My jaw dropped recently when I walked into a dimly lit bar in Causeway Bay and was confronted by a giant Adolf Hitler. Stunned, I turned to two women sitting at a nearby table and asked, “Can you believe this?” No, they shook their heads in unison.

As if one mass murderer on the walls wasn’t enough, above them hung another huge face, that of Mao Zedong. I cancelled my toilet visit for fear of coming eyeball-to-eyeball with Pol Pot. Was Stalin lurking in the storeroom?

The Brecht’s Circle bar – named after a work by German playwright Bertolt Brecht – is part of a trend that is all the more frightening in an age of the rising alt-right in the United States and Europe and with our screens dominated by images of spear- and torch-bearing individuals chanting anti-Semitic slogans. A time when the media tells us an American accused of ploughing his car into a crowd protesting against a white supremacist rally, killing one, is a fan of the German dictator. A time when the “leader of the free world” voices support for such evil groups.

But the casual embrace of Nazi imagery and its use in pop culture and clothing is “a thing”. There is even a name for it – Nazi chic – and it’s popular in Asia. It’s not just the swastika, which was a Hindu and Buddhist symbol long before it became associated with Nazi Germany, that’s being used, but other emblems of the Third Reich: uniforms, flags and gestures.

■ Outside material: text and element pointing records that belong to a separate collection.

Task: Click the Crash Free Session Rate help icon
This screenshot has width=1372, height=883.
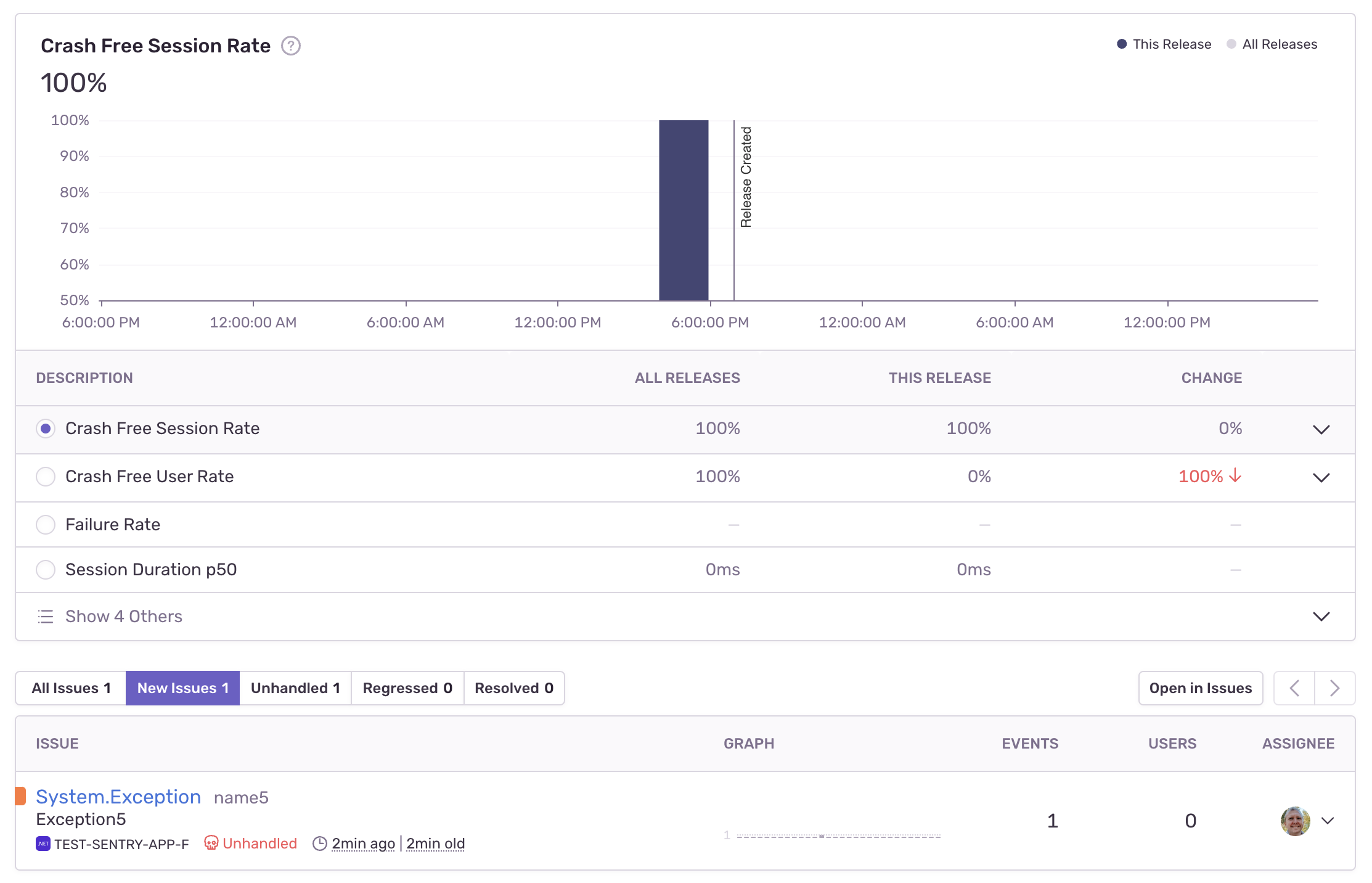Action: [x=291, y=46]
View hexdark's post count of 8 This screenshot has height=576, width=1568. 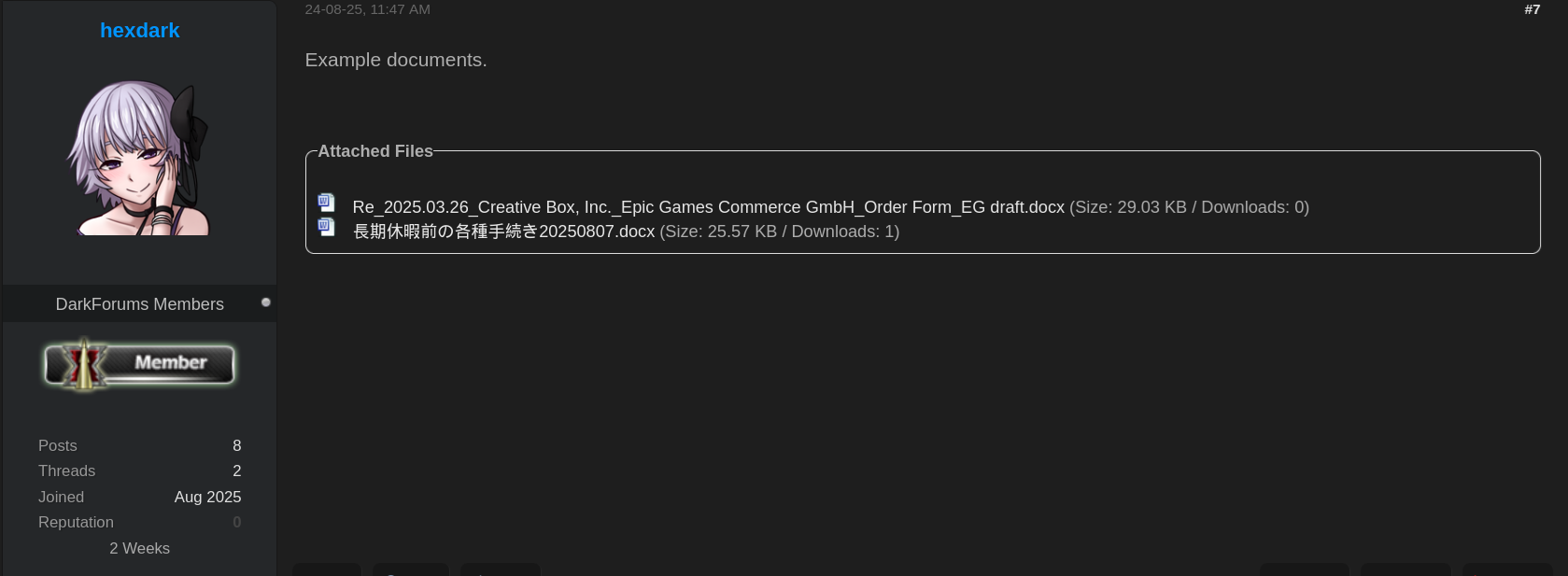[237, 445]
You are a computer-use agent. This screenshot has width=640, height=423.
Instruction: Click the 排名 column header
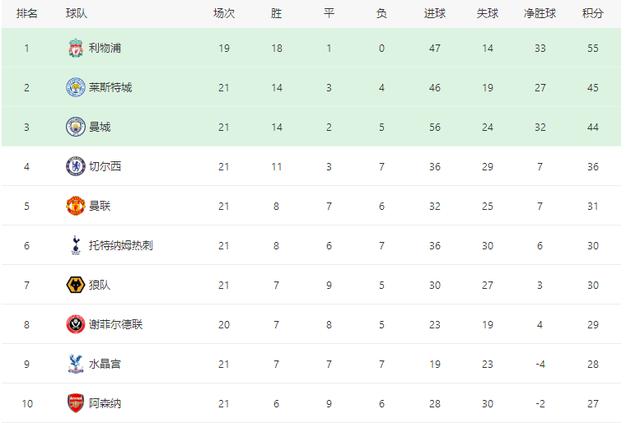28,13
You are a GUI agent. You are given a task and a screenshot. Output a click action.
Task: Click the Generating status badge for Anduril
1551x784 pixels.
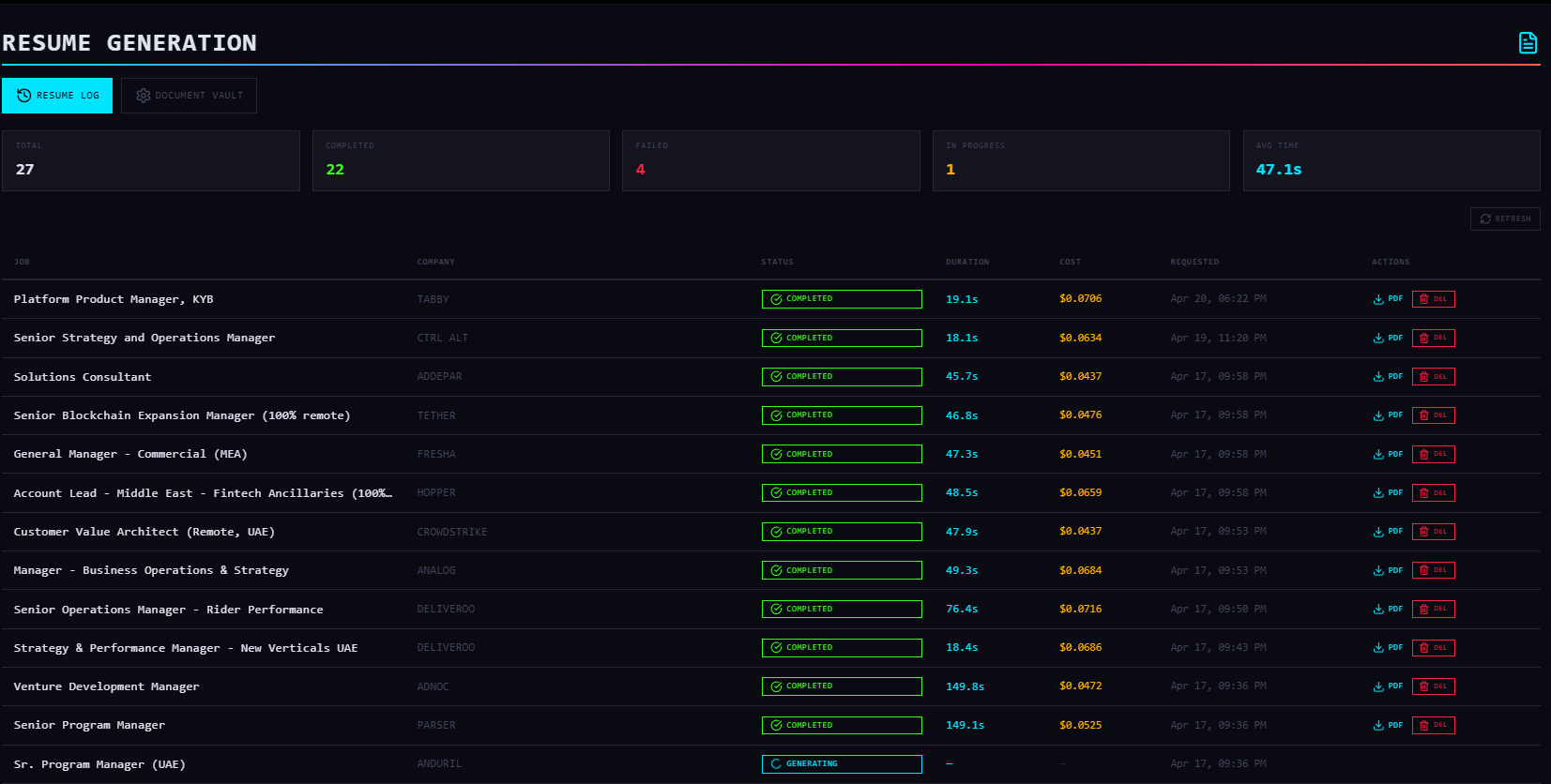pyautogui.click(x=841, y=764)
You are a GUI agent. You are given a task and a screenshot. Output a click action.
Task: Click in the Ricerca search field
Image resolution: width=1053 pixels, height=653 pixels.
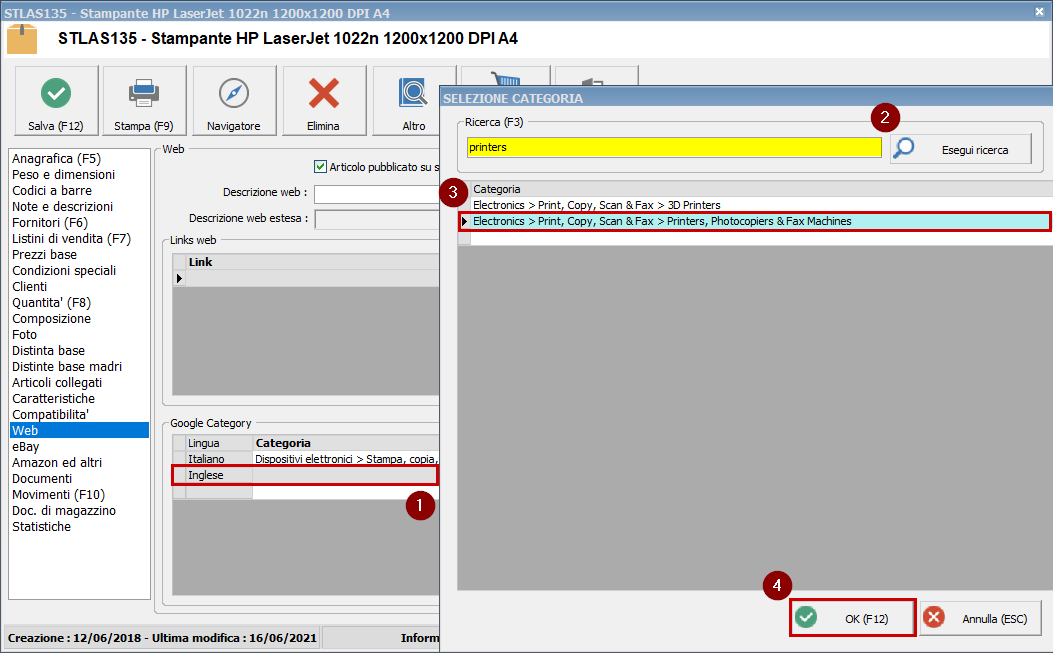[673, 147]
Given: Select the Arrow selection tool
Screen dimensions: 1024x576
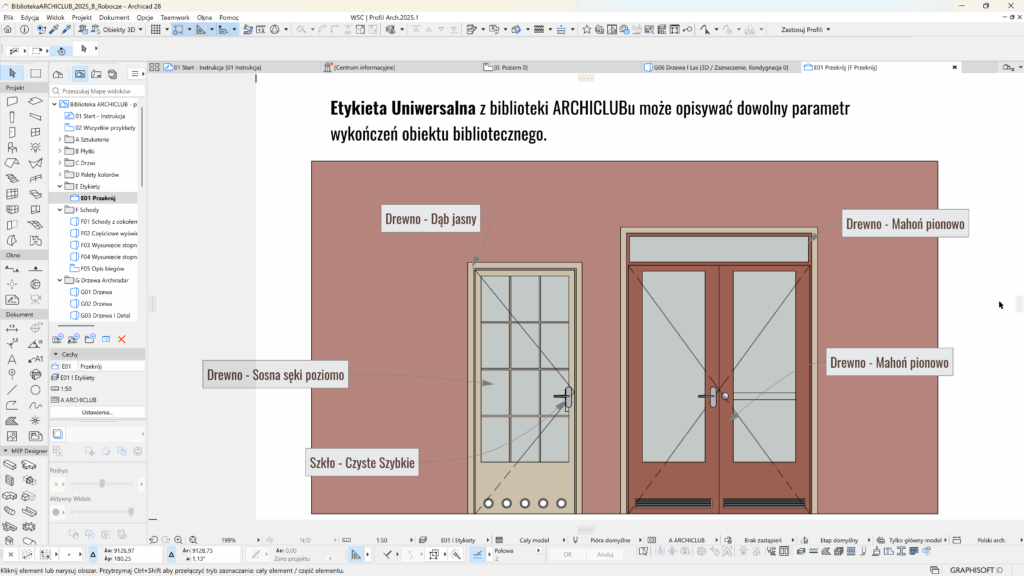Looking at the screenshot, I should [x=13, y=73].
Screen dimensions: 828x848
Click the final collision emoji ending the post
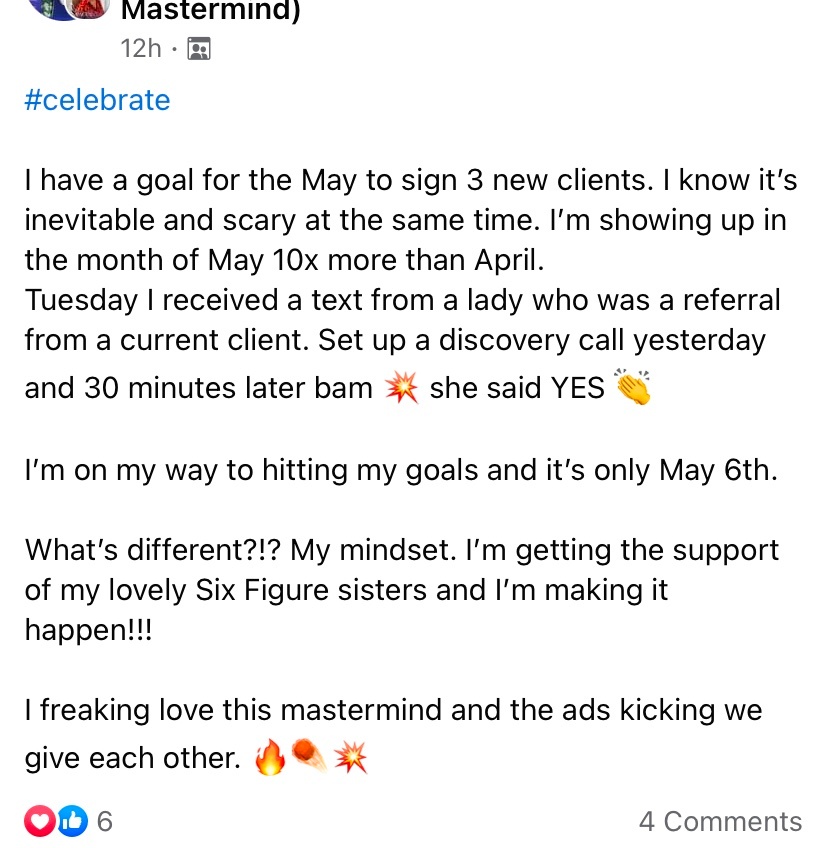pyautogui.click(x=350, y=760)
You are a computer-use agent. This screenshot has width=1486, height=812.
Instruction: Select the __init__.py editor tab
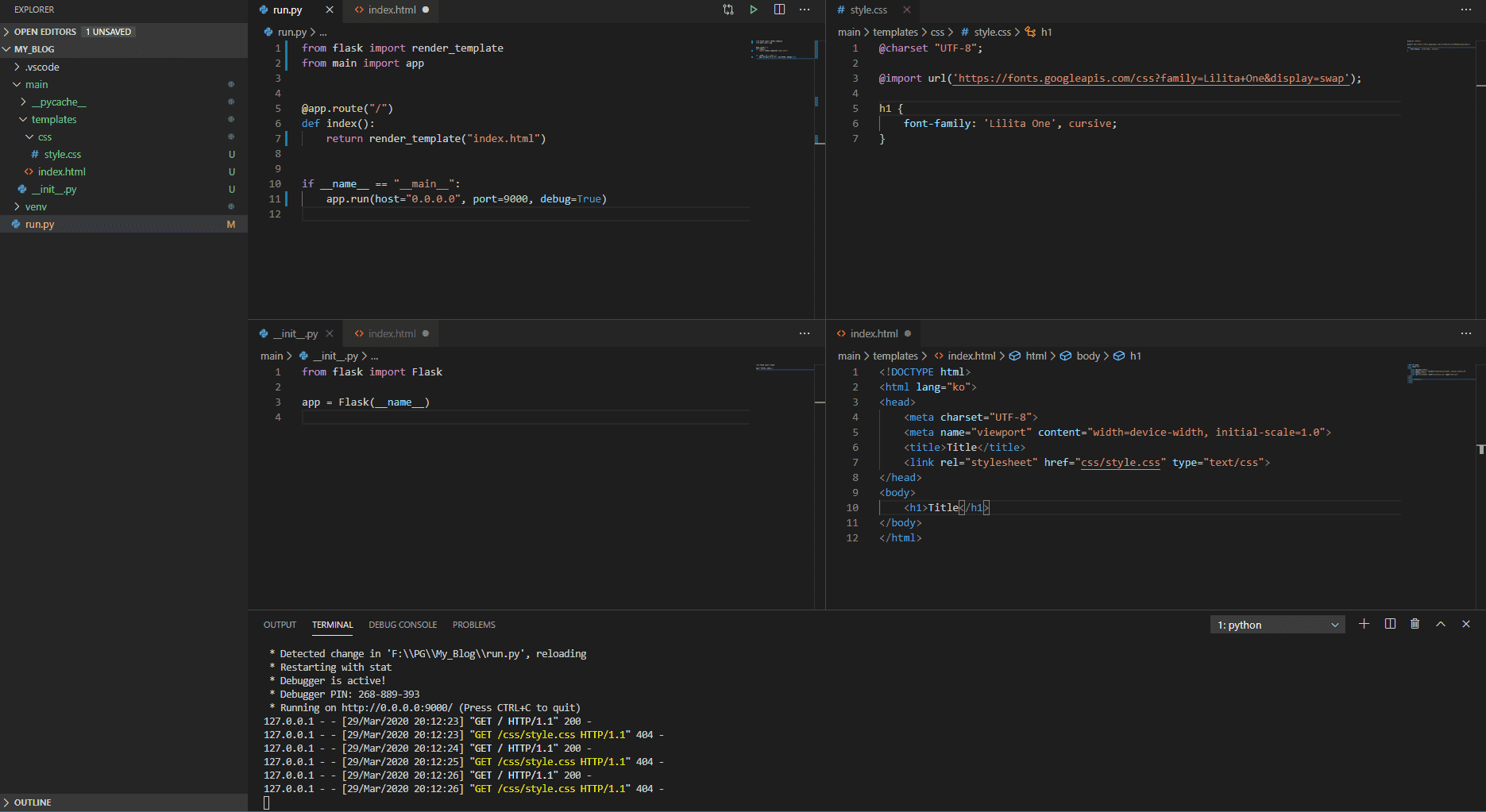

Hong Kong has been guilty of this before. In 2003, local fashion brand Izzue came under fire for using symbols of Nazism, including swastikas, banners and propaganda, on its clothing as a motif. Last year, Sony Music was forced to apologise after Japanese girl band Keyakizaka46 performed in outfits modelled on uniforms of Hitler’s Waffen-SS. In Indonesia, the Soldatenkaffee cafe was slated for its Nazi-memorabilia decor. And in Taiwan, a principal was forced to resign when a school staged a mock parade – complete with students giving the Hitler salute. Don’t even get me started on Thailand.

Izzue apologises for Nazi-theme clothing

Ignorance of history is a lame excuse. All of us, regardless of nationality, have a responsibility to know what Hitler and Stalin did, about the crimes perpetrated by Pol Pot in Cambodia and the evil of Mao in China.

As philosopher George Santayana observed, those who do not remember the past are condemned to repeat it.